Tugendhat was born in Brno, Czechoslovakia, to Fritz and Grete (Löw-Beer) Tugendhat, a wealthy Jewish family who had commissioned Mies van der Rohe to design the Villa Tugendhat in Brno. In 1938 the family escaped the Nazi regime, first to St. Gallen, Switzerland, and later to settle in Caracas, Venezuela. Ernst had an older half-sister, Hanna Weiss, and three younger siblings – Herbert, Ruth, and Daniela. The last two children were born after the family migrated to Venezuela.

Tugendhat studied classics at Stanford University from 1944 to 1949, and went on to do graduate work in philosophy and classics at the University of Freiburg. He achieved his doctorate there with a thesis on Aristotle in 1956. During the years 1956 to 1958 he performed post-doctoral research at the University of Münster. From then until 1964 he was an assistant professor in the department of philosophy at the University of Tübingen, where, after spending 1965 lecturing at the University of Michigan in Ann Arbor, he gained his habilitation in 1966 analyzing the concept of truth in Edmund Husserl and Martin Heidegger.
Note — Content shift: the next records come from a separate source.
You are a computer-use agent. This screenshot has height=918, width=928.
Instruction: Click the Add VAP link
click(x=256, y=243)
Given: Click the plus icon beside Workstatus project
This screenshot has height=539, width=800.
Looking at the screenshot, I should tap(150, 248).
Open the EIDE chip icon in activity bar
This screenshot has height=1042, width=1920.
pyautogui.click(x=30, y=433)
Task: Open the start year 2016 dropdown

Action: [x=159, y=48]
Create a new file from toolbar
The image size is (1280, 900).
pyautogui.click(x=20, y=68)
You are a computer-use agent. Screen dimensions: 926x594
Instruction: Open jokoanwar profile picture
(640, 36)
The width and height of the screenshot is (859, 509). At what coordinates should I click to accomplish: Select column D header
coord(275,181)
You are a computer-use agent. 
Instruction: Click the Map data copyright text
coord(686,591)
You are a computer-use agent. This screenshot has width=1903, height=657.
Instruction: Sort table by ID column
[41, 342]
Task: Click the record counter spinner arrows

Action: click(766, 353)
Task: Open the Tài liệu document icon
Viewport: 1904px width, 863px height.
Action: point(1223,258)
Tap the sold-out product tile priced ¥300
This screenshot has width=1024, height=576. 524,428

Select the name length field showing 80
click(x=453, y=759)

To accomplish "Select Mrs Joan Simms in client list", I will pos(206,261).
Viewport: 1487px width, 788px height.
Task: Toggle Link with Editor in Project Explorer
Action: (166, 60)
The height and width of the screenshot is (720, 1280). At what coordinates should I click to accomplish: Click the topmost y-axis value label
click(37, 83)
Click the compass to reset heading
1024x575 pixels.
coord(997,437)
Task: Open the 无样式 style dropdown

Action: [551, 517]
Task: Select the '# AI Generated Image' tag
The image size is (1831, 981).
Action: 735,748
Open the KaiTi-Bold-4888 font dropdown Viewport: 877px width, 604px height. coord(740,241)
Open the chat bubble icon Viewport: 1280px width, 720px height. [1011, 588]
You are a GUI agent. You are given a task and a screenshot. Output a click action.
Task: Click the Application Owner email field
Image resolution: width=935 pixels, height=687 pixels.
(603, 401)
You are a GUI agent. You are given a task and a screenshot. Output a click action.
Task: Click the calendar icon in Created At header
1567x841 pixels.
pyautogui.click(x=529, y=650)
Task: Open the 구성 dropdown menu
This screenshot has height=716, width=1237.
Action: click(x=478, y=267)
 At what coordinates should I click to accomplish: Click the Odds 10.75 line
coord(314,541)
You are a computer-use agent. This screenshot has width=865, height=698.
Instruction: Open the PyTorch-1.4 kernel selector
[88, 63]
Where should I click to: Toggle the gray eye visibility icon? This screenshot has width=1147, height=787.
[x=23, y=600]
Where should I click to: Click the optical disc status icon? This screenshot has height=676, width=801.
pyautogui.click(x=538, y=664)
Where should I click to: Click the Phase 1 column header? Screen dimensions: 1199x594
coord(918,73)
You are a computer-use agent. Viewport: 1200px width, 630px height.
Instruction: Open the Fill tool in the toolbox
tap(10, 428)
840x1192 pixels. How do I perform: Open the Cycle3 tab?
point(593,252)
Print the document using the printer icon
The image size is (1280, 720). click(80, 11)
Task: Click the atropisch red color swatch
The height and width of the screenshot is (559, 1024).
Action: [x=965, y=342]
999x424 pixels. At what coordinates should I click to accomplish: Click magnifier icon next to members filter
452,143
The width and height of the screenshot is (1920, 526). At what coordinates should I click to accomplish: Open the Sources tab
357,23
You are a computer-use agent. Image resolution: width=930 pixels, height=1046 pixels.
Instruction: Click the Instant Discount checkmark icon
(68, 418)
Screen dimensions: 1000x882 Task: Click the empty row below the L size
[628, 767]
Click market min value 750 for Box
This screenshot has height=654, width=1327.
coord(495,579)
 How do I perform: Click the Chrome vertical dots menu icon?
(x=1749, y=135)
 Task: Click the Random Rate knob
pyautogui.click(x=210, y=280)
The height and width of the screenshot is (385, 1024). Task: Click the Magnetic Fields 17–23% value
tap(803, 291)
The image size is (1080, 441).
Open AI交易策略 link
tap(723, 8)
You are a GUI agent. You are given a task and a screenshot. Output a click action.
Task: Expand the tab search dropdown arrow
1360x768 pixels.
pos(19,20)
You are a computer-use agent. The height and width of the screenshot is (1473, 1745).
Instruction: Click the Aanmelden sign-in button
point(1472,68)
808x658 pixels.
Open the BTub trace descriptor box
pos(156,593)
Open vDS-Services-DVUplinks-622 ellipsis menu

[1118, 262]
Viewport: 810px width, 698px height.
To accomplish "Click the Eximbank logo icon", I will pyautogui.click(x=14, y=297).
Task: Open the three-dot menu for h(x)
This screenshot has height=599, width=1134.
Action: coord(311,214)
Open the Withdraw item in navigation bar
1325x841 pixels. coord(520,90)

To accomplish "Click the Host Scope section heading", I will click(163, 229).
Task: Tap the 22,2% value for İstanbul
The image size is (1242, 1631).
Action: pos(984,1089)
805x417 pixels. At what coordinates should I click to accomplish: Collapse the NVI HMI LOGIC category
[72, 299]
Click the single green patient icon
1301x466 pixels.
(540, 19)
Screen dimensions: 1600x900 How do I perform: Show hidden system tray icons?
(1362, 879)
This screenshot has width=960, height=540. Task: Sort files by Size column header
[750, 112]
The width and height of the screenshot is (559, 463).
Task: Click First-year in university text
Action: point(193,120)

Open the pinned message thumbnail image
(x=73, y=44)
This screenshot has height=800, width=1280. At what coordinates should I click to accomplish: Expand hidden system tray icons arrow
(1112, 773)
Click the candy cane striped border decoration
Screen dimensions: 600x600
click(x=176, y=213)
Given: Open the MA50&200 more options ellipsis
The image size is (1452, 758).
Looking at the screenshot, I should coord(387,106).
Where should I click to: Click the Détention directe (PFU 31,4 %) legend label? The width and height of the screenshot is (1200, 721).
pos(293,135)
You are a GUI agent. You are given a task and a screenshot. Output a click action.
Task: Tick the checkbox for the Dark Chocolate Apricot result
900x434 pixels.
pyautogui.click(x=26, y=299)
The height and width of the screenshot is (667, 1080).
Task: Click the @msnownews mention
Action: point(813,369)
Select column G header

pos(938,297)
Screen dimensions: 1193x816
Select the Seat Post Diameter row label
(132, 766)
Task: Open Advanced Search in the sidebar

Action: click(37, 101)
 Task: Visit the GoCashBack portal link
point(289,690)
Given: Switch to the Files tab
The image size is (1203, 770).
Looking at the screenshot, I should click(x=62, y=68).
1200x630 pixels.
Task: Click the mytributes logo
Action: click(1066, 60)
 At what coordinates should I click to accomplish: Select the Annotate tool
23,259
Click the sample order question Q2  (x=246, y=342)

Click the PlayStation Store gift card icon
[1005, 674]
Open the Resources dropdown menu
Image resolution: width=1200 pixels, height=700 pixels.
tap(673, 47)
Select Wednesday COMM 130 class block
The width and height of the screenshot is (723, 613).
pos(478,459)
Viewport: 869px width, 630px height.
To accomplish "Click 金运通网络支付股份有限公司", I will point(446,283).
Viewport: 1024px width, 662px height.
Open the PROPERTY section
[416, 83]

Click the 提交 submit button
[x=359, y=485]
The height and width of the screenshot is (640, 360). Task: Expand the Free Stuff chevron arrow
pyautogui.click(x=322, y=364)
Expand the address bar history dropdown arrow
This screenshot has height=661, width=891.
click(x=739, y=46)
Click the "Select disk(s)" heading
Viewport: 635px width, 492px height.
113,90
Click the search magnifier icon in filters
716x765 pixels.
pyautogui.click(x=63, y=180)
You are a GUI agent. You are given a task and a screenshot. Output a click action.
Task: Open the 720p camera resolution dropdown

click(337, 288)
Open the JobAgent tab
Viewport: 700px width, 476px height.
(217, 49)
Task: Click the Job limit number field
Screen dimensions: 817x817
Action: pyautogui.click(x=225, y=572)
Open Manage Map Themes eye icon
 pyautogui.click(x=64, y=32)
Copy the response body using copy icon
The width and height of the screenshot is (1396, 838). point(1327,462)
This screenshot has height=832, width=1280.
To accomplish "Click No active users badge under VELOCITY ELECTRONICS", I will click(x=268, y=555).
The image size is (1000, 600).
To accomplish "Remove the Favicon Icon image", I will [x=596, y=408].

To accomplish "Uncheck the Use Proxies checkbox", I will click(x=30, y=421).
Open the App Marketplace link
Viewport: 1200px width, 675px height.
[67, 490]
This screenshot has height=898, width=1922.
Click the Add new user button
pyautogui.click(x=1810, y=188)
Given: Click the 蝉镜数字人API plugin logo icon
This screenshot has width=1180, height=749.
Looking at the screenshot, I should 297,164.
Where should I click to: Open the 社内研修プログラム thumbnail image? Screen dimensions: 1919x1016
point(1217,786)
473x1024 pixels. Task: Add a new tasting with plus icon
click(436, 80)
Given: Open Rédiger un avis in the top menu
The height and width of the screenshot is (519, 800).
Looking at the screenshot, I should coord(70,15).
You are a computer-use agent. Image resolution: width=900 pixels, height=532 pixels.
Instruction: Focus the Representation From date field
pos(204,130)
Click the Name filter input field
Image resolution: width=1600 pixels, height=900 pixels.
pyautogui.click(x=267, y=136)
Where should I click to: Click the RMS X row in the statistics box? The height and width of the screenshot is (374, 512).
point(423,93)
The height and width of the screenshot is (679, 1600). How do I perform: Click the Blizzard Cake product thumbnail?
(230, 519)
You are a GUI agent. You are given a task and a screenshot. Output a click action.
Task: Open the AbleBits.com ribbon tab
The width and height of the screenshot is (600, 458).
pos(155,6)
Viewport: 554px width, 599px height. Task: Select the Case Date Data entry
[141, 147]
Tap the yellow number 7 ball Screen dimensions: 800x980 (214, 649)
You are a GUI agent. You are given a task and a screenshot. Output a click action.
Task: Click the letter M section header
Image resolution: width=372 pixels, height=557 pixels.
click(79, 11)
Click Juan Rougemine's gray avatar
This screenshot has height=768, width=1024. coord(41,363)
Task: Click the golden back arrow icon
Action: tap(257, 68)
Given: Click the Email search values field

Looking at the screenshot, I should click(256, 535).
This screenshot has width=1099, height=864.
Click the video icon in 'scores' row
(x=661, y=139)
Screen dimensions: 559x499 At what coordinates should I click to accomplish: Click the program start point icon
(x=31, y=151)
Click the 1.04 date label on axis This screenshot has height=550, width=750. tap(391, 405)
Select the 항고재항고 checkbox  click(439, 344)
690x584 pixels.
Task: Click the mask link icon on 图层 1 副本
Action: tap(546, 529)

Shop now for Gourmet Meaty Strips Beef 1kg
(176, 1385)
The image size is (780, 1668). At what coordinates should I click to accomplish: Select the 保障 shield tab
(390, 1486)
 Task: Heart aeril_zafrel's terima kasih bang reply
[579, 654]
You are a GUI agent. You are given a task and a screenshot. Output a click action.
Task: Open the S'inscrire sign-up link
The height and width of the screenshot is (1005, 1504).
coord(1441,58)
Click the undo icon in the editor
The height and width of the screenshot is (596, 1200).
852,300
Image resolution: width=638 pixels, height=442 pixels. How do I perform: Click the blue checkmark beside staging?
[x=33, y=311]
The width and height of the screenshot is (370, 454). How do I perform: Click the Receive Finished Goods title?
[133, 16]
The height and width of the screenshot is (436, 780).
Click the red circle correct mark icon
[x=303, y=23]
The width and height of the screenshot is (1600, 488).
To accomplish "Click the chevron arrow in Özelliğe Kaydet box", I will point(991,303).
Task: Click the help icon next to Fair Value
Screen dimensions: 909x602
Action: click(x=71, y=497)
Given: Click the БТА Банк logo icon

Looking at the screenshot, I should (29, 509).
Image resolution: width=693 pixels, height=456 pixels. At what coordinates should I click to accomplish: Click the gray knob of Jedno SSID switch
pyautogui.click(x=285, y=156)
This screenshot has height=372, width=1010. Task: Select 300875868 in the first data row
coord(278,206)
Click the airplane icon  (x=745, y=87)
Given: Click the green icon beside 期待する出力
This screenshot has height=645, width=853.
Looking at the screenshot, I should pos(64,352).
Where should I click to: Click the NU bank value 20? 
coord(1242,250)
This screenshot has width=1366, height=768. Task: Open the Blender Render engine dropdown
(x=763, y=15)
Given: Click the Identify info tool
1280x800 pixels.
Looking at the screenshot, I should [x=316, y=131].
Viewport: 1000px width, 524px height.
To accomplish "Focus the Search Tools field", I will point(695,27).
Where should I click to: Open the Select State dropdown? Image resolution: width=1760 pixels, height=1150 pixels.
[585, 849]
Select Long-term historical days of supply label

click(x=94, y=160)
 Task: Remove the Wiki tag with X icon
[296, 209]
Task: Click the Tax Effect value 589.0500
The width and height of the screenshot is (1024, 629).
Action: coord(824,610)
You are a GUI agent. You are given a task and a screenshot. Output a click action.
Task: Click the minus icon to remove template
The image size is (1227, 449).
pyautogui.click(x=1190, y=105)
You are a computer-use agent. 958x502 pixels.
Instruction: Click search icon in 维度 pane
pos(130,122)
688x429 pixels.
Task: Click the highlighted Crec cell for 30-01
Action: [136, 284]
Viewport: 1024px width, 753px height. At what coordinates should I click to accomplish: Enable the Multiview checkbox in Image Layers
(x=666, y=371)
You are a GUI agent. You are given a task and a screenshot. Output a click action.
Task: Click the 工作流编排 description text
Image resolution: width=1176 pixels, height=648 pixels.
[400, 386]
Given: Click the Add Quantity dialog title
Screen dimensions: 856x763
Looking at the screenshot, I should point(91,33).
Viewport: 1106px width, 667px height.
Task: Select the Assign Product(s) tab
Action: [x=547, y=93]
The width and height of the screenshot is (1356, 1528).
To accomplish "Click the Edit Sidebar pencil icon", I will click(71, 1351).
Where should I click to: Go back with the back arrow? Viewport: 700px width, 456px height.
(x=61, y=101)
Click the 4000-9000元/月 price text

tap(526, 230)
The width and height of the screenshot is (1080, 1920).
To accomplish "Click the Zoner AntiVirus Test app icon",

Tugendhat was a professor at the University of Heidelberg from 1966 to 1975. During the 1960s and 1970s, Heidelberg developed into one of the main scenes of the left-wing student protests in Germany. Because of the student movement and as a protest against the situation at German universities in the 1970s, Tugendhat gave up his position and relocated to Starnberg, where Jürgen Habermas worked at the time. In 1980 he moved to Berlin, becoming, like his friend Michael Theunissen, a professor of philosophy at the Free University of Berlin.

Tugendhat retired in 1992, but was a visiting professor in philosophy at the Pontificia Universidad Católica de Chile, Santiago (1992–1996), a researcher at the Institute for Human Sciences, Vienna (1996), and visiting professor at Charles University in Prague (1997–1998).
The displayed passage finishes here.